Reproduce the rows beginning at the line that contains "Point to the RDD box" and stopping after the line that contains "click(x=344, y=286)", with the requests included and every other line left unchanged. Scale each x and y coordinate in the click answers by 1.95, rounding to whole numbers with halves rounded up.

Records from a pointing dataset
---------------

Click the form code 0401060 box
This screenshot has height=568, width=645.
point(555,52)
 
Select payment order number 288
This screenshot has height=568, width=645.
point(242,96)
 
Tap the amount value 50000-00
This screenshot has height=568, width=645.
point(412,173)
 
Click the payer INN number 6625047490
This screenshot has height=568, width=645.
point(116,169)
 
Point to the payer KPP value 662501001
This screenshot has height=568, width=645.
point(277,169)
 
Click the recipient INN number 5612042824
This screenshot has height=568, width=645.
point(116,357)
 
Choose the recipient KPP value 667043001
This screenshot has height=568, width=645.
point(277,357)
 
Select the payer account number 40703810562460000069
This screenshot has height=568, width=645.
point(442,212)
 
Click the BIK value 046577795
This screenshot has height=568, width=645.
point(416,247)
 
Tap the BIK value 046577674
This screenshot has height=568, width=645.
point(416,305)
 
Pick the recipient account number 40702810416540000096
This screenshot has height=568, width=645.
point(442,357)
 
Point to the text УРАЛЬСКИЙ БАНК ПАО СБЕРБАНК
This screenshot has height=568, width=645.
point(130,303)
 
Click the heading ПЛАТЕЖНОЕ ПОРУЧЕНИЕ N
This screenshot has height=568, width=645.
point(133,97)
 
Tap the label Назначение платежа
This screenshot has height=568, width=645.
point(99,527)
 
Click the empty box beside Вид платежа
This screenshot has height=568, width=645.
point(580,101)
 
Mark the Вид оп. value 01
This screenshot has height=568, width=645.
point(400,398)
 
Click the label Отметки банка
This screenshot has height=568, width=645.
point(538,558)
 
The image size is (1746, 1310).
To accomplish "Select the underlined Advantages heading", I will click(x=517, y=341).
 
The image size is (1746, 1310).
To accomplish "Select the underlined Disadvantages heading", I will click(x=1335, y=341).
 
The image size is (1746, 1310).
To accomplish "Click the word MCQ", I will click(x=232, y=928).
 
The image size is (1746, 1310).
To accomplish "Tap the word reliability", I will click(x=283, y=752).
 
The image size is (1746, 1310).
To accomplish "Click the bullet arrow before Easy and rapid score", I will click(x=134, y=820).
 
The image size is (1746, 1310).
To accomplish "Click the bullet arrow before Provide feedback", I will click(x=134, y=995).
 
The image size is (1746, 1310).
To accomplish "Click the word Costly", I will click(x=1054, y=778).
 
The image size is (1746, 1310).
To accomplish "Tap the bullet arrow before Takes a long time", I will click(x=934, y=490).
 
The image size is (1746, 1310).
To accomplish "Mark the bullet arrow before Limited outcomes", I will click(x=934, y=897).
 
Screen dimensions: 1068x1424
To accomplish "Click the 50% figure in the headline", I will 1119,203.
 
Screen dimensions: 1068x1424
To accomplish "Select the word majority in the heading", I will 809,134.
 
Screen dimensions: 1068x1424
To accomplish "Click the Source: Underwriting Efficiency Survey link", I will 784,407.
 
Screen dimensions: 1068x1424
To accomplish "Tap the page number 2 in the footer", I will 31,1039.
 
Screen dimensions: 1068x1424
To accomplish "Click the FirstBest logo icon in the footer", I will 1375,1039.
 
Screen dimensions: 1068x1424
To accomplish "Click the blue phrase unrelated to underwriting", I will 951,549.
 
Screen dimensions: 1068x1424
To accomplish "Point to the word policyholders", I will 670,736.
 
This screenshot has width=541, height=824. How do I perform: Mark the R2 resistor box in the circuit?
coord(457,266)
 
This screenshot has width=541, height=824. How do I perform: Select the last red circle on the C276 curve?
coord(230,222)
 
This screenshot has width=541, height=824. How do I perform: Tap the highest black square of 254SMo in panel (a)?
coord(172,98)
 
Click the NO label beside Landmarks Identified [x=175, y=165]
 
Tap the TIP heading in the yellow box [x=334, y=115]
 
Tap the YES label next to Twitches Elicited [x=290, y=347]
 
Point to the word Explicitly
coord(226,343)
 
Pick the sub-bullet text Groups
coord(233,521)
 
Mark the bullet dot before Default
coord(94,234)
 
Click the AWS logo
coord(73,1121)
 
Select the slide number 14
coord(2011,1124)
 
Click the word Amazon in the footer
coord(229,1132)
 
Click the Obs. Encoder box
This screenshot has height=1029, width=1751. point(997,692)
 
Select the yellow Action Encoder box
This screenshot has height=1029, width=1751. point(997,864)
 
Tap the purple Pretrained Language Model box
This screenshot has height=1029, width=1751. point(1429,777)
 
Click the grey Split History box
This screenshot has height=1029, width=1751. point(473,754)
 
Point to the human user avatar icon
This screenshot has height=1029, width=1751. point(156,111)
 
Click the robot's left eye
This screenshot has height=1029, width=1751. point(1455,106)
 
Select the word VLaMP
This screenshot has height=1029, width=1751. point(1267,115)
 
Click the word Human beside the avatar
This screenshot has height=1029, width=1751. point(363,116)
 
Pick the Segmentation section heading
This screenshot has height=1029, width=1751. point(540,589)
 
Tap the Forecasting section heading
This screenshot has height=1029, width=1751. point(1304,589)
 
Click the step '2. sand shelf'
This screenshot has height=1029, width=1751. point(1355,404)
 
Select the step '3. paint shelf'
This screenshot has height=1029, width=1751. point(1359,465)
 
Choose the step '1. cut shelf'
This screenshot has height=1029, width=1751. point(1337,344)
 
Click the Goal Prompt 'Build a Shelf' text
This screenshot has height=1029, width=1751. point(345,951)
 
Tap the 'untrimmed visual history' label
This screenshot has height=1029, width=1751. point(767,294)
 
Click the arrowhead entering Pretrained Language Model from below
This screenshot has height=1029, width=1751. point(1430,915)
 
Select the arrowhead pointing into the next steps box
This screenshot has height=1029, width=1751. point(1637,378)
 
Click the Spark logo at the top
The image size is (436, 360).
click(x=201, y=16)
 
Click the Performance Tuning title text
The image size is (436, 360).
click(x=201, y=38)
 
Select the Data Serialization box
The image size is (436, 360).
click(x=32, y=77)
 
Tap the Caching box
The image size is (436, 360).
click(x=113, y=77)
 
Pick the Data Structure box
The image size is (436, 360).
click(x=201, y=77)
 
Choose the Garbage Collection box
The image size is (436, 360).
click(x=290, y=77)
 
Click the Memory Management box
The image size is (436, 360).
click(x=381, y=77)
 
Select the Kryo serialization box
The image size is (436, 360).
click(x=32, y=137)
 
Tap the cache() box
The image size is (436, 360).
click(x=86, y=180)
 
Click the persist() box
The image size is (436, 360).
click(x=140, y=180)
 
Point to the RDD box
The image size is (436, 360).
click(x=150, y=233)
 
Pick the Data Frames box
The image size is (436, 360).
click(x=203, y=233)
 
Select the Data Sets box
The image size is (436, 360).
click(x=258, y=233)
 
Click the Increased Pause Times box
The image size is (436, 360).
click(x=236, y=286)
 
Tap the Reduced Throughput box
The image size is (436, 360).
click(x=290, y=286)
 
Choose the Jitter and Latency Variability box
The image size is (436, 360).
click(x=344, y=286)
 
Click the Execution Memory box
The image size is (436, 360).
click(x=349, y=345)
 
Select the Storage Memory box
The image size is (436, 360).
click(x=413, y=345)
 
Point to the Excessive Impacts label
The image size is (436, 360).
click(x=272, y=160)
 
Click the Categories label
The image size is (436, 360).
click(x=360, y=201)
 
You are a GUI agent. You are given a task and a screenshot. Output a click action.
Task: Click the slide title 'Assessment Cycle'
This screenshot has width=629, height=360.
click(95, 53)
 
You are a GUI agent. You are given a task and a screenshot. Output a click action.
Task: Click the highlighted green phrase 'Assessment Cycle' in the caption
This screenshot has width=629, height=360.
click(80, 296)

---------------

_Full answer_
Point to the RDD box
The image size is (436, 360).
click(x=293, y=454)
 
Pick the Data Frames box
The image size is (436, 360).
click(x=396, y=454)
 
Select the Data Sets box
The image size is (436, 360).
click(x=503, y=454)
 
Click the Increased Pause Times box
The image size is (436, 360).
click(x=460, y=558)
 
Tap the Reduced Throughput box
The image size is (436, 360).
click(x=566, y=558)
 
Choose the Jitter and Latency Variability box
The image size is (436, 360).
click(x=671, y=558)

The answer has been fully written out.